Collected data

_ _ _ _ _

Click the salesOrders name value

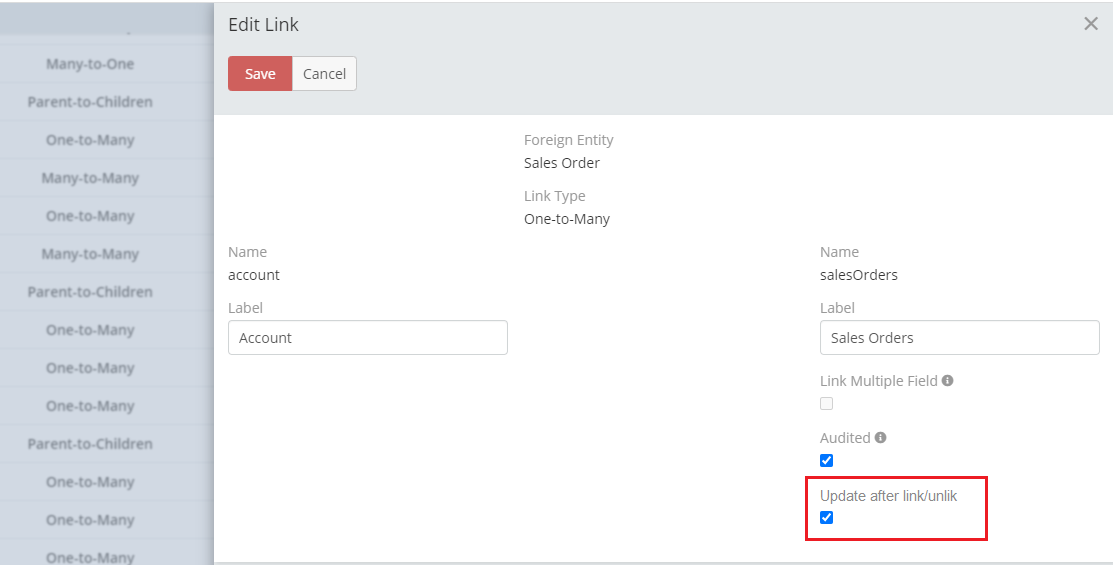[859, 275]
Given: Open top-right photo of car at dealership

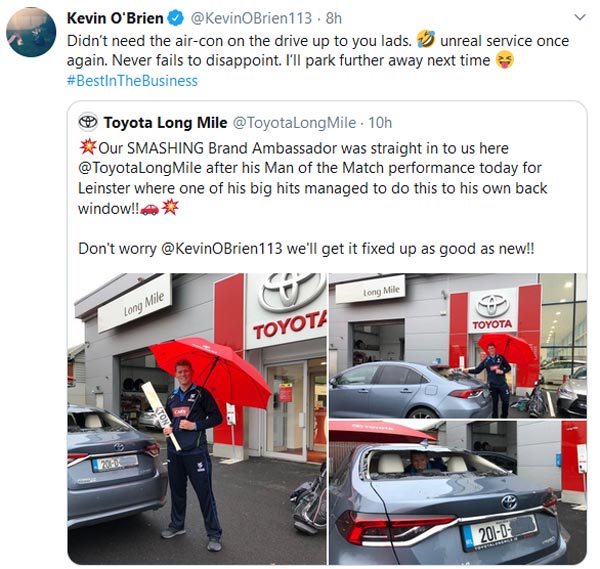Looking at the screenshot, I should [458, 346].
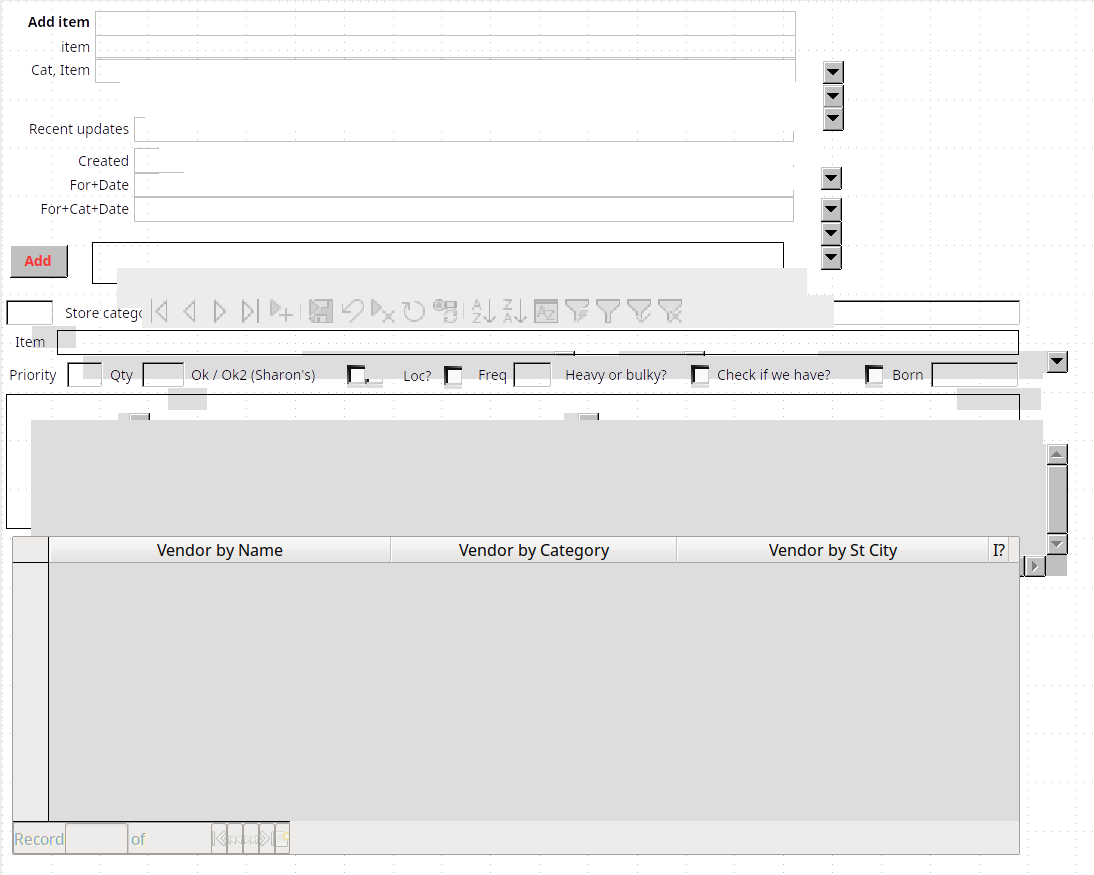Enable the Check if we have? checkbox
1094x875 pixels.
click(x=874, y=376)
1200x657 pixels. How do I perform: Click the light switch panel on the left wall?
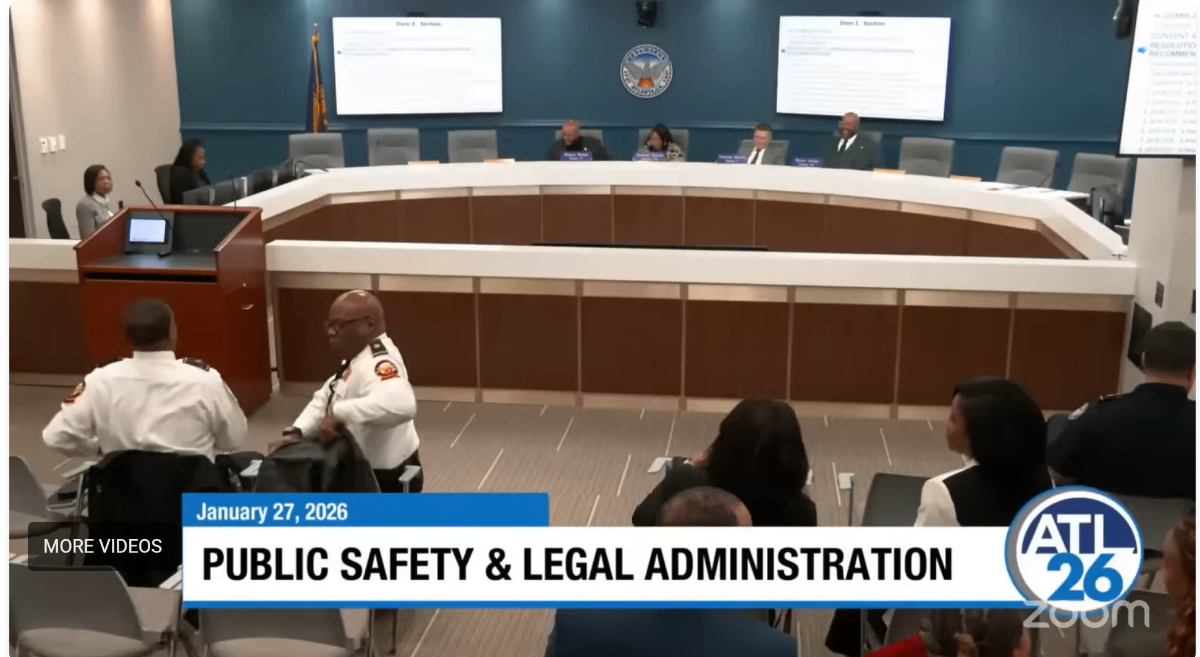tap(49, 144)
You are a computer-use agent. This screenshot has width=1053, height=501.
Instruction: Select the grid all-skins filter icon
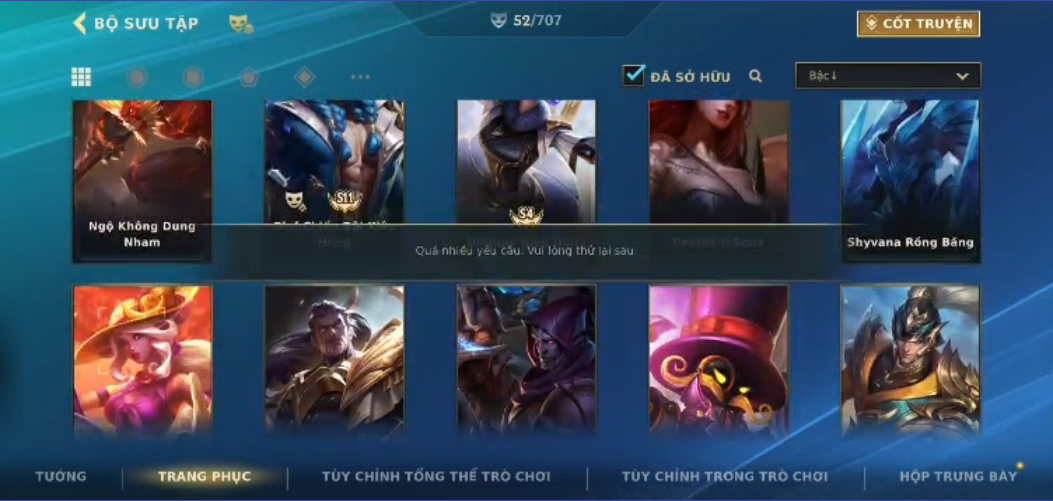pos(81,77)
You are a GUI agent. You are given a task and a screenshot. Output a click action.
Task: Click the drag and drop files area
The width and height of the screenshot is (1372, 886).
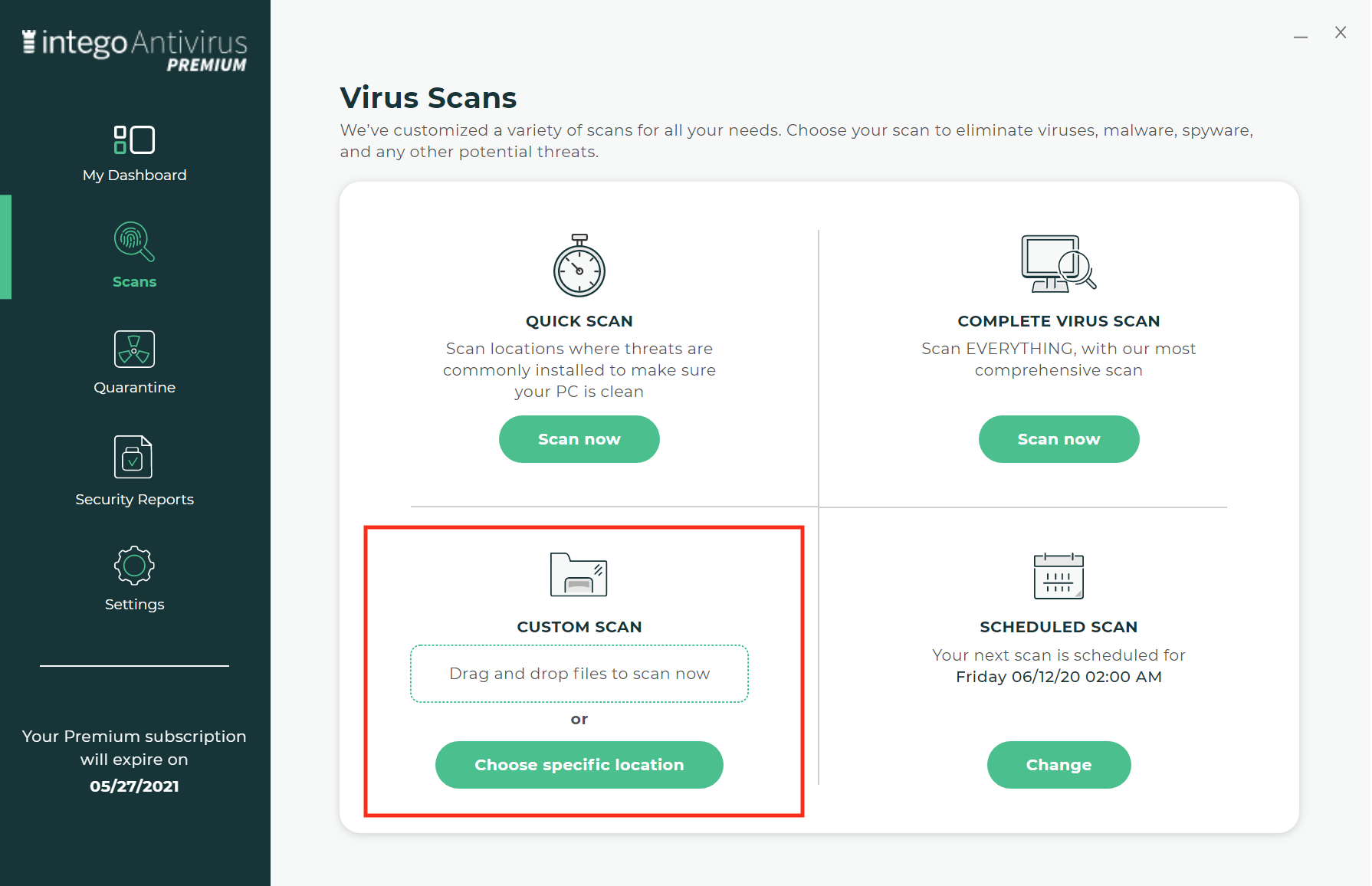coord(579,674)
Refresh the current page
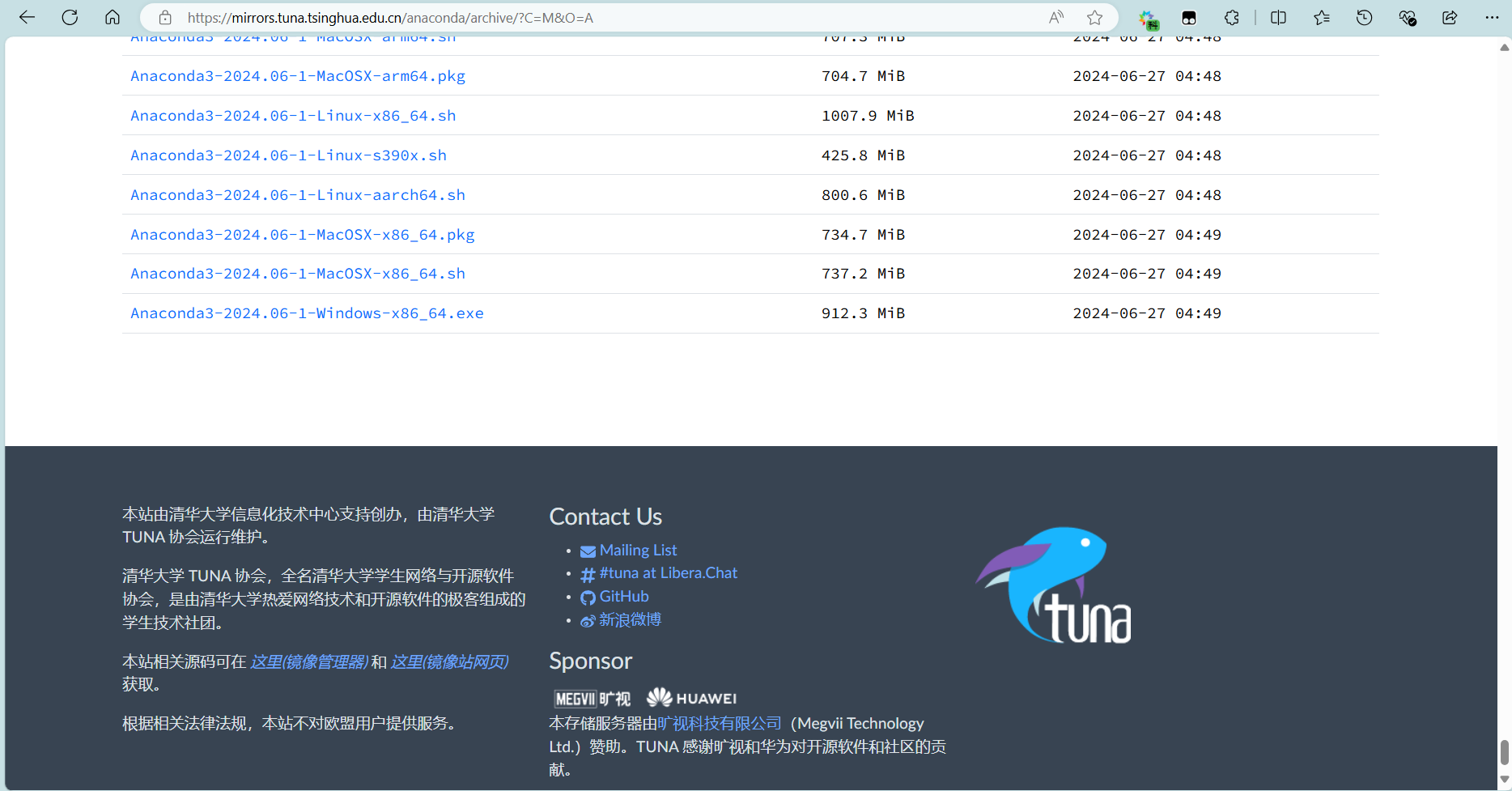Image resolution: width=1512 pixels, height=791 pixels. coord(70,18)
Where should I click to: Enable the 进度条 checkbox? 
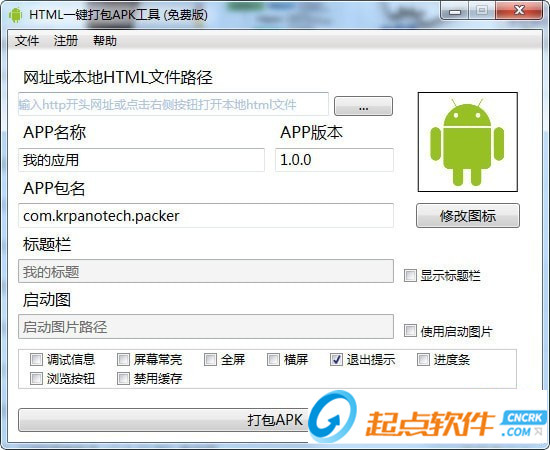click(423, 359)
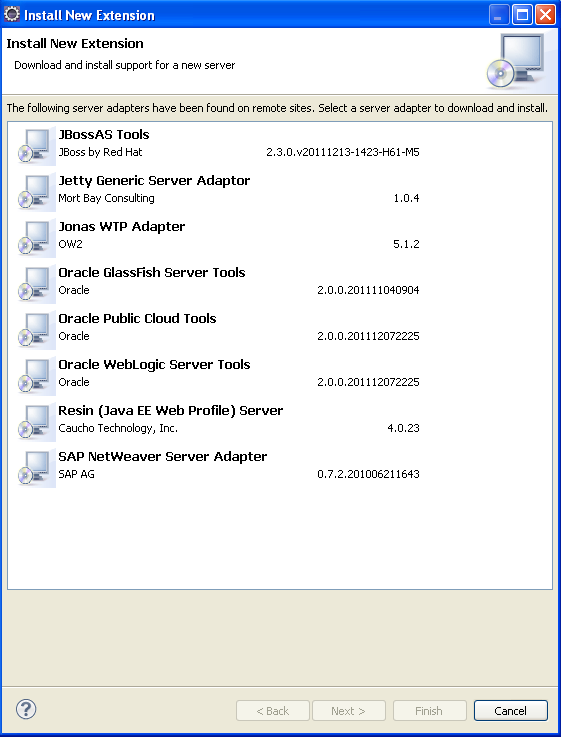Choose the Jonas WTP Adapter title
561x737 pixels.
pyautogui.click(x=122, y=227)
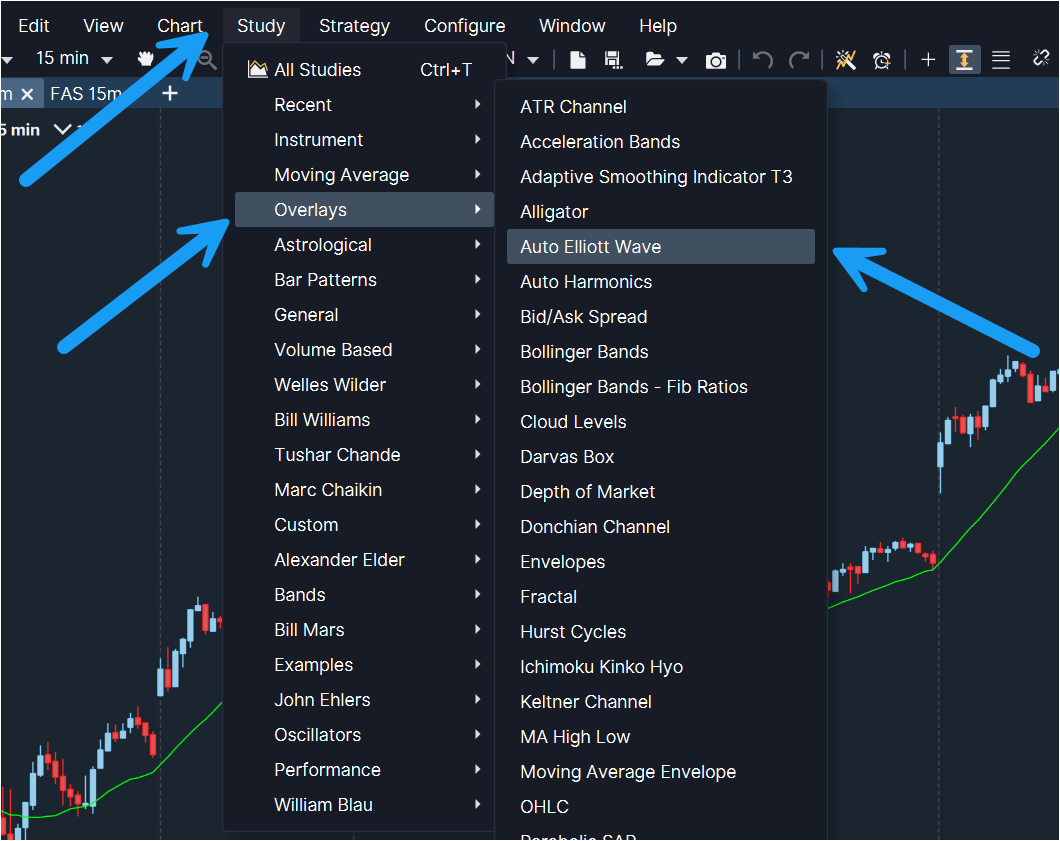Open the dropdown arrow beside folder icon
The image size is (1060, 841).
pyautogui.click(x=682, y=61)
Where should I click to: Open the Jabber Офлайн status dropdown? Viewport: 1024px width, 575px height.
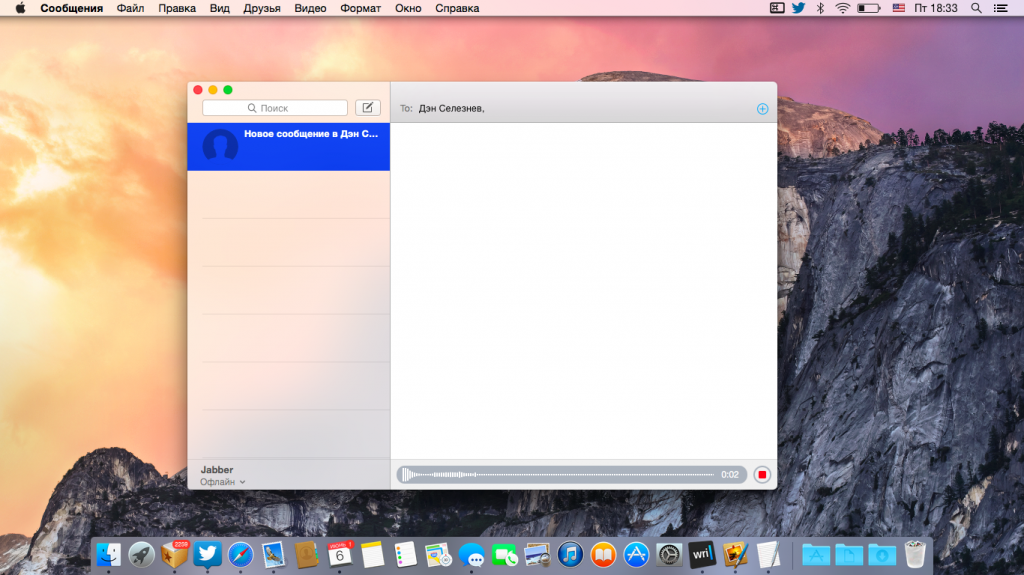coord(222,482)
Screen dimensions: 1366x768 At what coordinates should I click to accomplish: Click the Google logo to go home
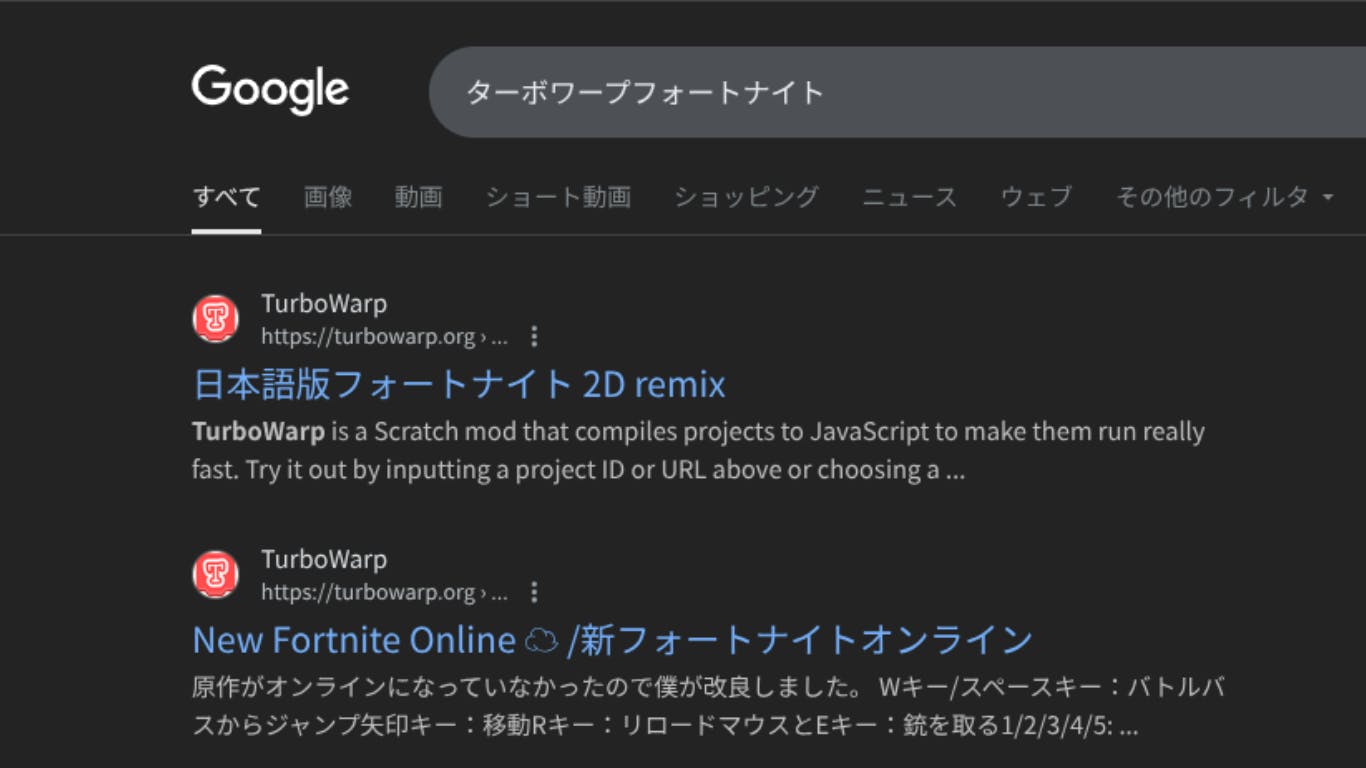tap(270, 90)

_ _ _ _ _

### About this task:
Return each line of the data that contains the string "agent".

### Solution for this exercise:
You are a computer-use agent. This screenshot has width=1053, height=501.
You are a GUI agent. You are given a task and a screenshot. Output a click action.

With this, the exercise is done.